>> begin
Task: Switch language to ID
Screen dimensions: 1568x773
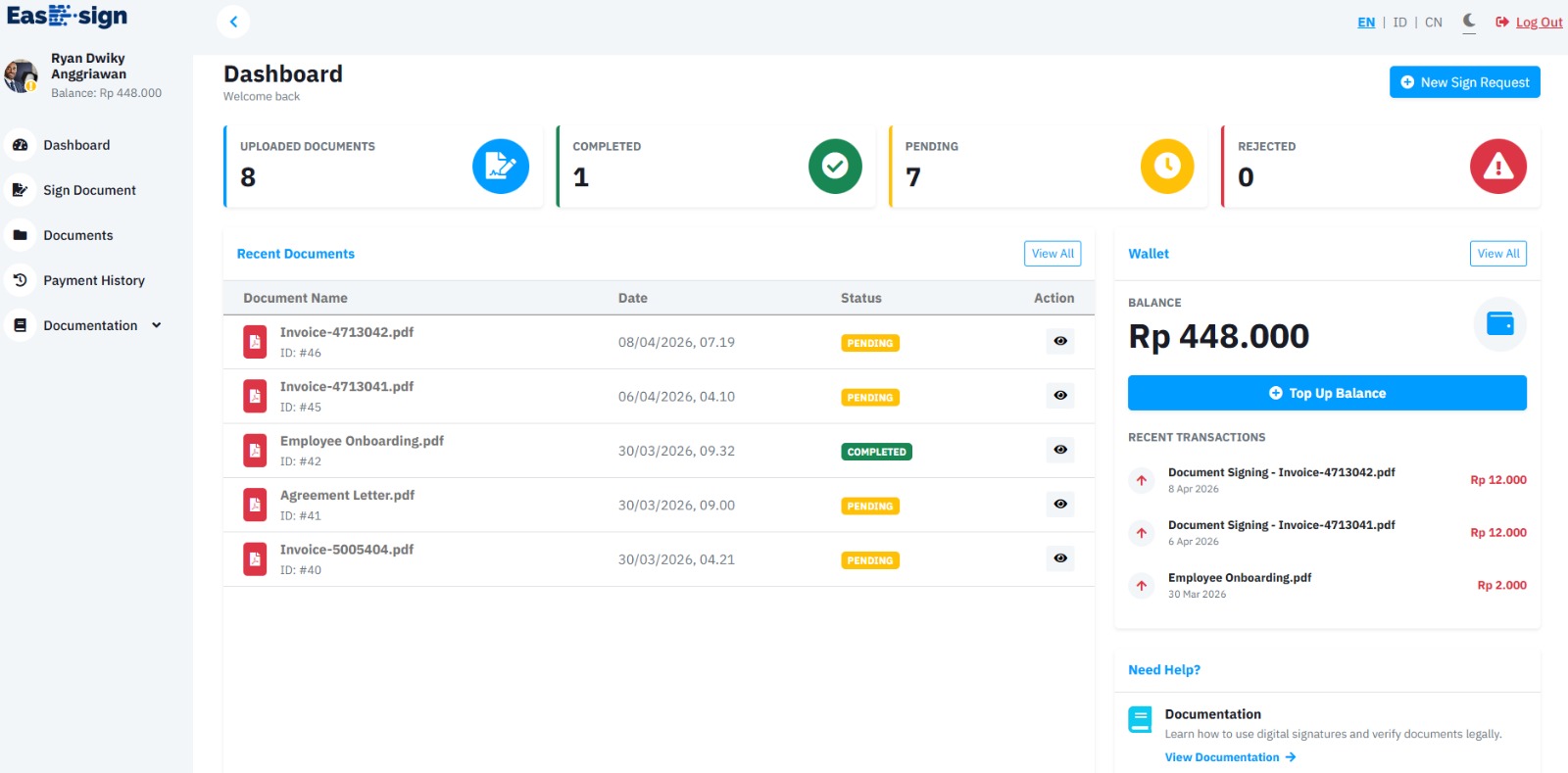Action: [x=1399, y=23]
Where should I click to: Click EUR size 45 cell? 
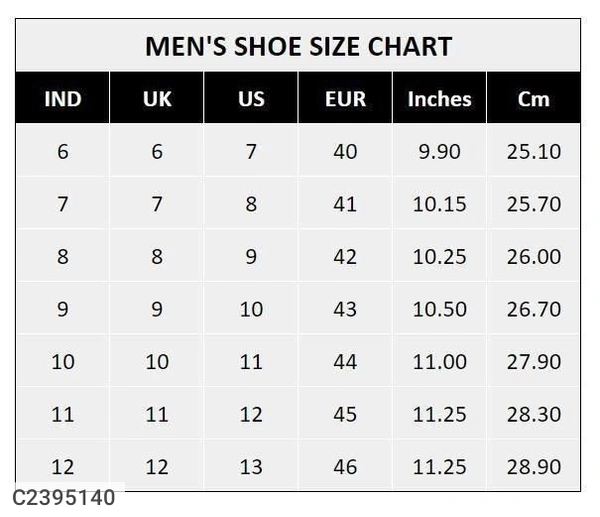pyautogui.click(x=345, y=414)
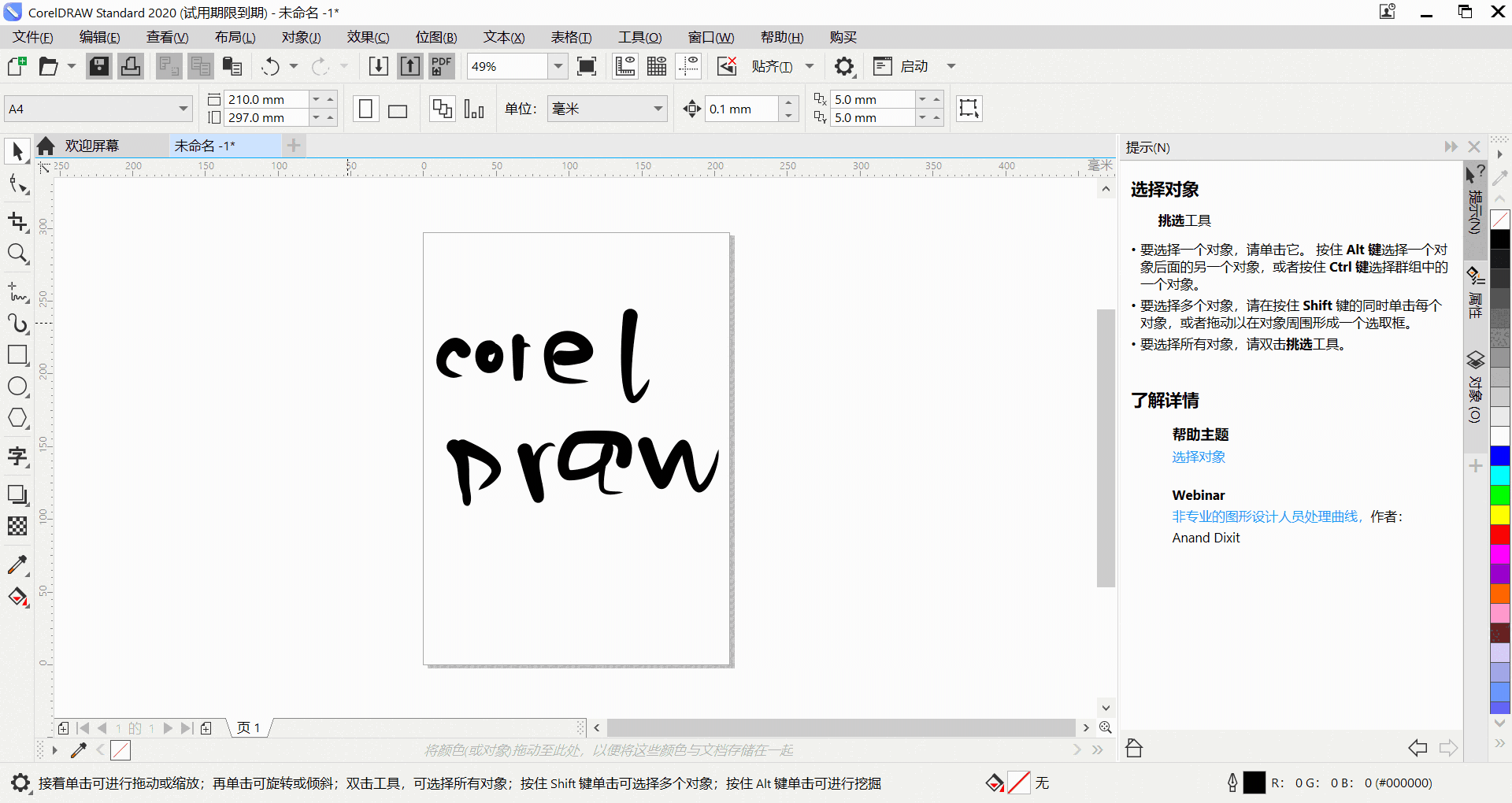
>> end
Reproduce the records above line for line, with no wording changed, and leave out the pictures.

▶ [SOLVED PROBLEM]:
Task: Switch language to ID
Screen dimensions: 1568x773
Action: [x=1399, y=23]
Where should I click to: Click EUR size 45 cell? 
pyautogui.click(x=345, y=414)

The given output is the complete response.